Task to carry out: Summarize the blog post below in two sentences.

--- Begin Excerpt provided ---

Okay so I’ve gone out plenty of times now. I’ve been phasing back work gradually and I’ve been doing princessing, with the odd few hours of driving lessons. I’ve done it many times now and baby and I have both survived without a problem. I’ve gone out, done my thing, come home and baby’s still doing well. (To be fair I hardly think she notices)
It’s completely different though to that first day you go out to do something as an adult with other adults that’s not your family or partner.
See when I go to work Scott pops by on my lunch break so I can get a cuddle and feed her if required. When I’m out learning to drive I’m away no more than two hours, then it’s back to our usual routine. When I’m princessing I’m away a maximum of four hours and most of that time is spent going crazy in a room full of sugar fuled kids so you’re distracted from worrying.
Scott and I have had a few date nights, again only away for a few hours but having him there helps me feel okay about going out and leaving the baby at home (she has a sitter, please don’t call childline)
That first time you go out alone though to do something with friends leaves you with an overwhelming feeling of guilt.
I know she’s safe. I know she’s well cared for. I know she’s being looked after. I know she has a days worth of milk in the fridge I’ve slaved to build. But I cannot help feeling like the worst person in the world for going away and leaving her whilst I get pampered and have a few drinks.
As always I came home to wonderful smiles and cuddles and she was just as happy and healthy as she was when I left. So why do we feel so bad for taking some time to look after ourselves? Why do we beat ourselves up for getting that adult company that saves our sanity?

--- End Excerpt provided ---
--- Begin Material ---

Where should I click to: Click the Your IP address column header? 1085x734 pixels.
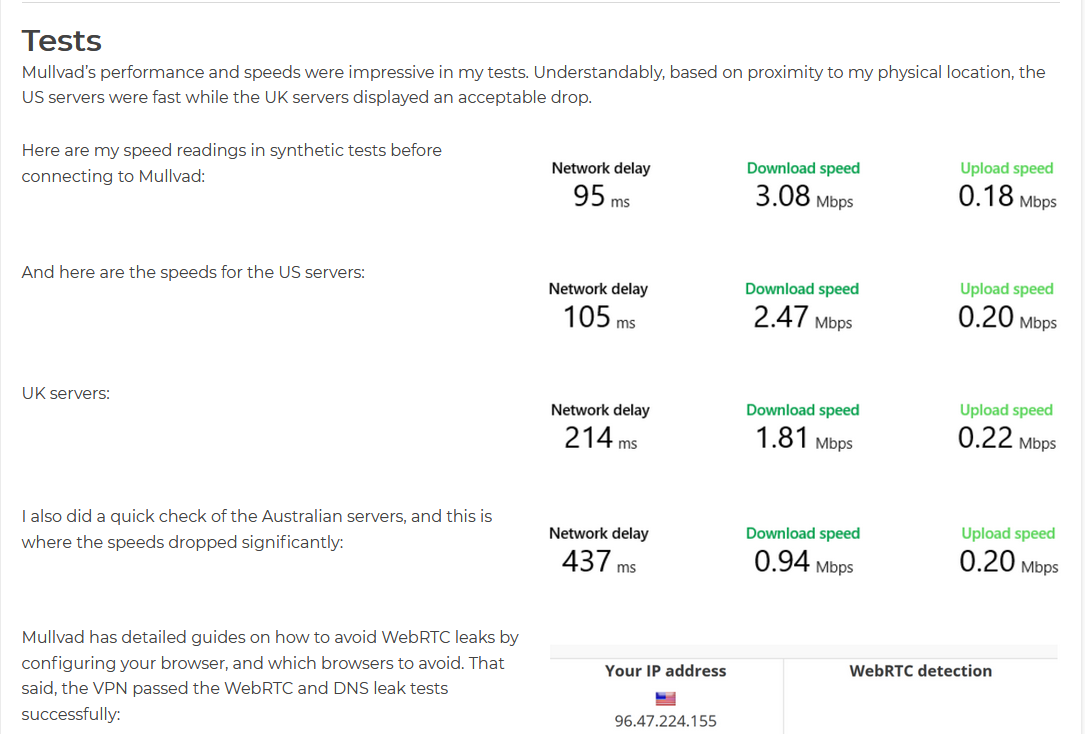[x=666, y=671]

--- End Material ---
--- Begin Material ---

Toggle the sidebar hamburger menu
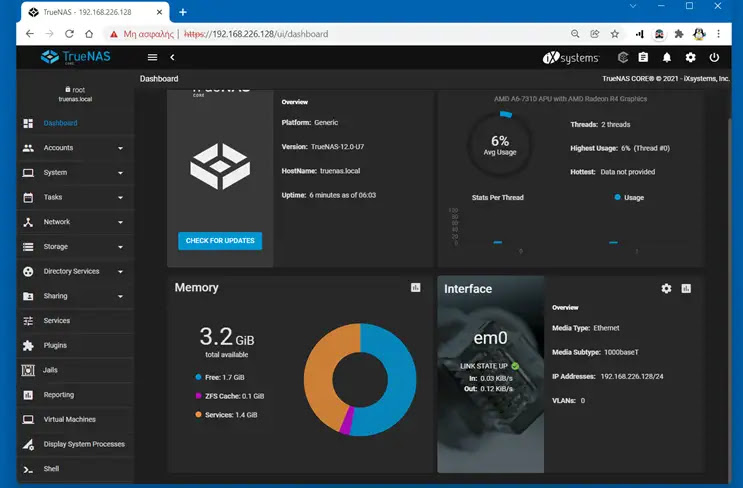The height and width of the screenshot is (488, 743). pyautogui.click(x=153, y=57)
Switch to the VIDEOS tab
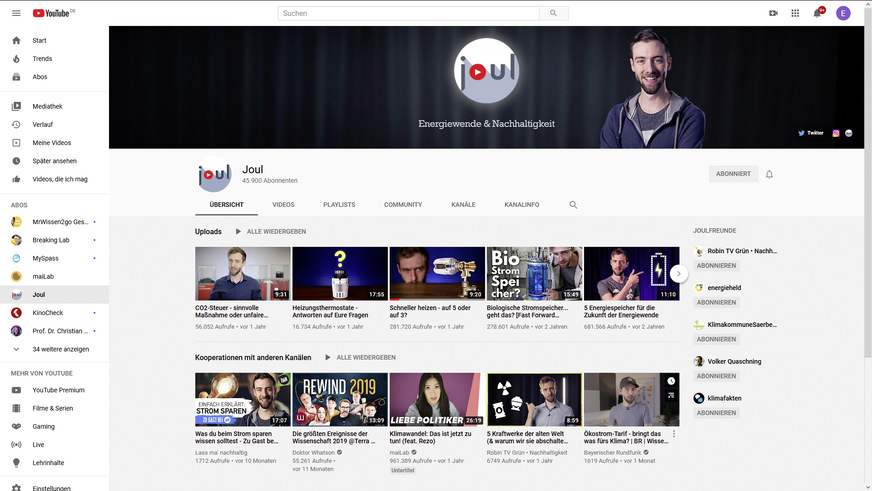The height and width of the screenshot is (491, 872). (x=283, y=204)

--- End Material ---
--- Begin Material ---

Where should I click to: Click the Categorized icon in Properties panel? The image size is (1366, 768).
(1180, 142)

--- End Material ---

Output of the exercise: The writer has gradually resumed work, princessing, driving lessons, and a few date nights with Scott, and the baby has done fine each time. Those outings are short or come with support, though, so the first outing alone with friends brought overwhelming guilt despite knowing the baby was safe; after coming home to smiles and cuddles, the writer asks why it feels so bad to take time for oneself and enjoy adult company.